Sucedió que en algún momento Jorge
no pudo más con aquella carga y en la carnicería de pronto le reclamó enérgicamente
por la desvergüenza e infamia que pretendía al degenerado sesentón. El veterano
tomó el cuchillo filetero amenazando al muchacho, pero este había logrado alcanzar
un machete, con el cuál, al ser amagado cortó de tajo la mano del carnicero.
Jorge salió corriendo con el machete ensangrentado en mano, dejando atrás al
manco para alcanzar a Lucía en la fonda. Al llegar éste le contó todo como pudo
de rápido y la muchacha, por miedo de que el malvado carnicero pudiera hacerle
daño a su amado Pedro al saber de su romance, salió huyendo de la mano de su
hermano hacia algún lugar desconocido, sin avisar. Jamás se volvió a saber de
ellos por esos territorios.
Doña Bruna fue golpeada y despedida
por aquel carnicero, despreciada por la gente que conoció después su denigrante
historia. Murió al poco tiempo sola, pidiendo limosna cerca del cambio de vía. Un
día después de correr a la mujer, el carnicero fue encontrado muerto en su
misma casa, tirado boca abajo, víctima de un infarto fulminante.
Aquel sábado Pedro esperó por
varias horas.
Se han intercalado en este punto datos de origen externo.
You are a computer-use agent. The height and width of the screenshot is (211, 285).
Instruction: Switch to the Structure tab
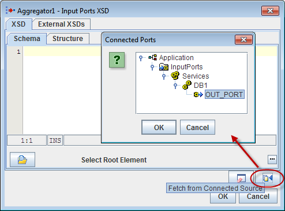[x=68, y=39]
Al comprender que Lucía no llegaría se marchó creyendo que el
amor de su vida lo había engañado, sin embargo, la noticia de lo que había
pasado pronto llegó a sus oídos, comprendiéndolo todo.
Desde ese día Pedro dejó de ir a
trabajar, ya como indigente visitaba a diario el parque hablando solo y
llorando la ausencia de su amada. Cuentan que la última vez que se le vio en el
lugar lloró de tal manera que el cielo no quiso dejarlo solo. Gota a gota la
lluvia comenzó a humedecer el suelo, arrastrando el enorme volumen de llanto de
Pedro y regándolo por todo el parque. De Pedro tampoco se volvió a saber más.
Cuentan que con el tiempo, los árboles
que había en el lugar y otros que se han sembrado y crecido en esa tierra
mojada por la lluvia y lágrimas de Pedro, no son como cualquier otro. Bajo
aquella sombra vegetal, al soplar el viento, algo más que oxígeno ronda el
ambiente, algo más que causa que las parejas que cruzan por el ahora llamado
Parque Juárez se detengan y se miren a los ojos con el irresistible deseo de besarse
apasionadamente.
Los besos del Parque Juárez son
tal vez todos aquellos que alguna vez Lucía prometió a su enamorado, besos que
no llegaron a los labios de Pedro, pero que tal vez se sigan manifestando hasta
el final de los tiempos en cada pareja de enamorados que pasa por aquel lugar.